- **Lo que se pide**:
a) Responde estas preguntas con datos del testimonio del periodista:
(i) ¿En qué mes llegó a México?
(ii) ¿De qué color era la bengala que soltó el helicóptero?
(iii) ¿En qué mano se ponían el guante blanco los tipos vestidos como estudiantes?
b) Por favor, transcribe literalmente el fragmento del testimonio del periodista entre "Creí que estaba" y "Fue una eternidad.", ambos incluidos.

- **Texto mostrado**:
────────────────────

El periodista francés Fernand Choisel, testimonia el genocidio de la siguiente manera: "Fue terrible, todo fue tan repentino, tan violento...Me sentí atrapado, impotente, espantado. Pensé que nunca iba a salir vivo de esa pesadilla. Tuve miedo, mucho miedo. No me avergüenza reconocerlo. Llegué a México con un programa de trabajo bastante cargado. Me tocaba cubrir las protestas de los estudiantes, luego los juegos olímpicos, después el Gran Premio de México de la Fórmula Uno. No estaba muy enterado de la situación política en México. Lo que vi me desconcertó, acababa de vivir la efervescencia de mayo en París y cuando llegué a México, pensé que iba a encontrar huelgas y discusiones por todas partes. Pero no había todo eso. Todos los acontecimientos habían ocurrido antes de mi llegada en septiembre. El día 2 de octubre pensé que iba a ser un mitin más. De repente vi llegar tanquetas. Los estudiantes dijeron: llegaron los soldados. Pensé que eso empezaba a oler mal. Poco a poco empezaron a llegar
más tanquetas. Me puse nervioso. Un helicóptero que sobrevolaba la Plaza, soltó una bengala verde. Alguien me dijo: ¡cuidado, esto se va a poner feo! Unos segundos después estalló la balacera. Las ametralladoras empezaron a rociarlo todo. Me tiré al suelo y fue el caos.

Estaba boca abajo. Ya no veía nada. Había un ruido ensordecedor. Mi única obsesión era salirme del balcón. Correr hasta las escaleras. No recuerdo si corrí o me arrastré. El chiste es que llegué hasta las escaleras. Era el pánico total. Creo que fue en medio de esa confusión cuando vi a Oriana Fallacci [periodista italiana], que perdía sangre. Vi que la cargaban... Imagínese: el ruido de las ametralladoras afuera... las balas que rebotaban por todas partes... el agua que caía y caía. Y yo, en medio de todo esto, preguntándome qué diablos estaba haciendo ahí… cuidando mi grabadora para que no se mojara... ¿Y qué fue lo que vi en medio de todo esto? Pues a unos tipos vestidos como estudiantes, pero no lo suficientemente jóvenes para ser estudiantes, que se ponen un guante blanco en la mano izquierda y sacan pistolas.

Creí que estaba alucinando. Pero me descontrolé aún más cuando los vi disparar hacia abajo, sobre la gente. No entendía si se trataba de un grupo de autodefensa estudiantil, que disparaba contra los policías, o policías vestidos de civil que disparaban contra los estudiantes. Cerca de mí se encontraba un periodista mexicano. Le pregunté si esos tipos eran estudiantes. Me dijo que no, que eran policías. Fue una eternidad.

────────────────────

- **Registros**:
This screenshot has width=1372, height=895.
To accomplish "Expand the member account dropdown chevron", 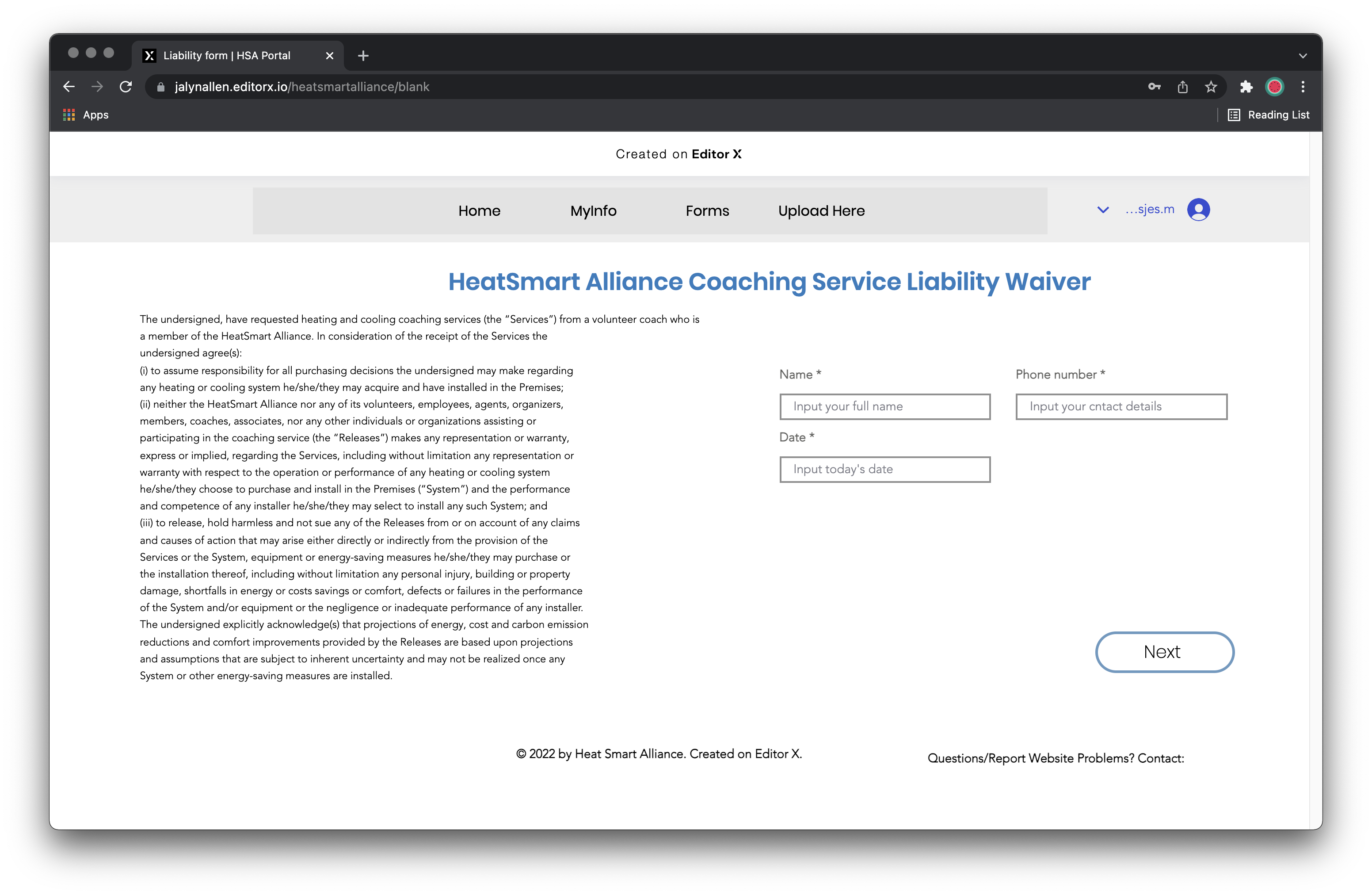I will (x=1102, y=210).

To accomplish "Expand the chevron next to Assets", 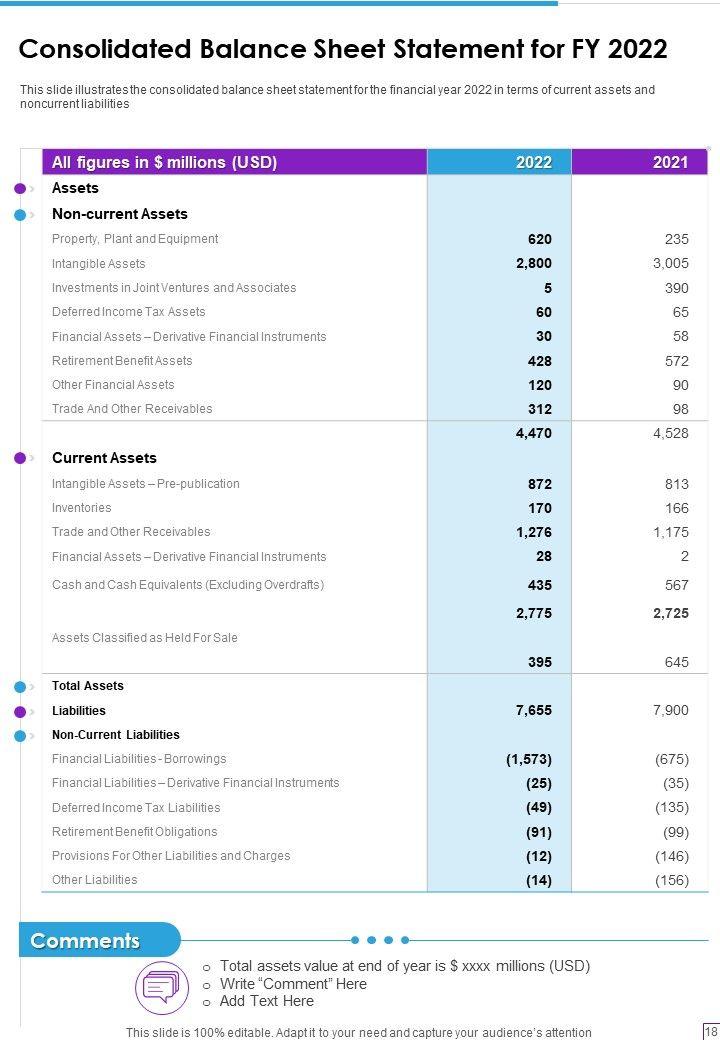I will coord(32,188).
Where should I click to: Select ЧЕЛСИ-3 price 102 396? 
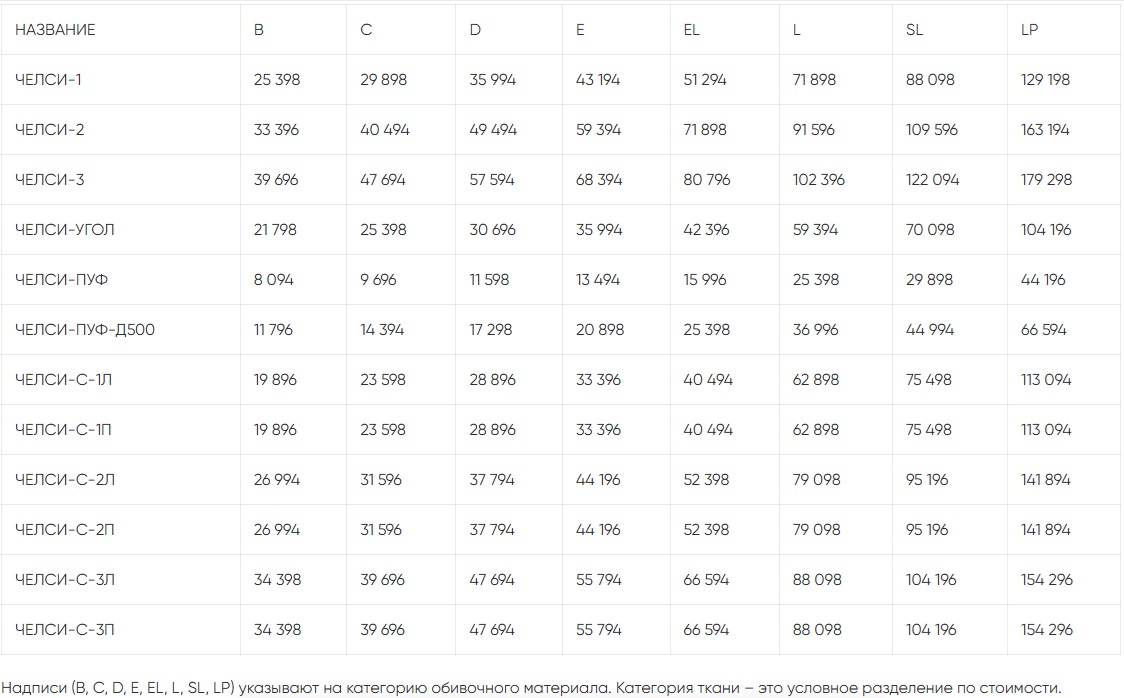pos(818,180)
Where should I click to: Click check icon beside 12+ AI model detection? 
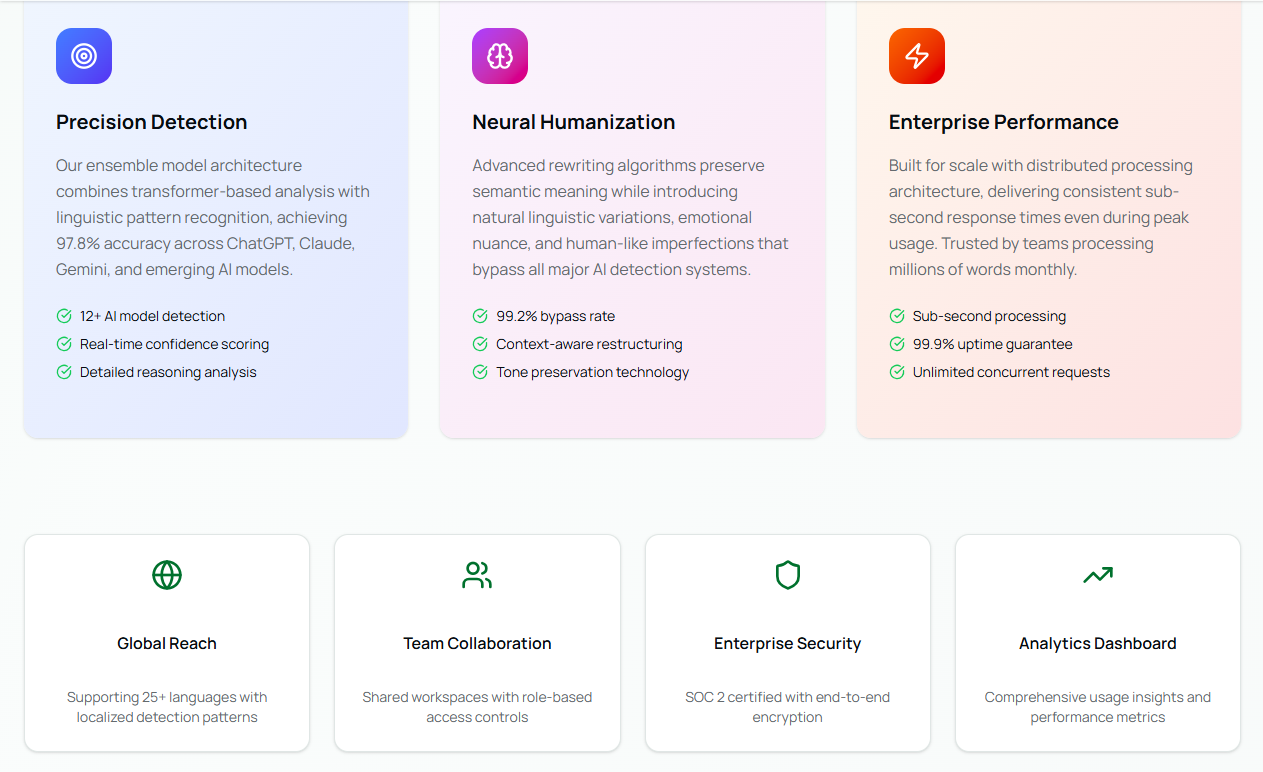click(64, 316)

────────────────────

- **Respuestas en orden**:
a)
(i) En septiembre.
(ii) Verde.
(iii) En la mano izquierda.

b)
Creí que estaba alucinando. Pero me descontrolé aún más cuando los vi disparar hacia abajo, sobre la gente. No entendía si se trataba de un grupo de autodefensa estudiantil, que disparaba contra los policías, o policías vestidos de civil que disparaban contra los estudiantes. Cerca de mí se encontraba un periodista mexicano. Le pregunté si esos tipos eran estudiantes. Me dijo que no, que eran policías. Fue una eternidad.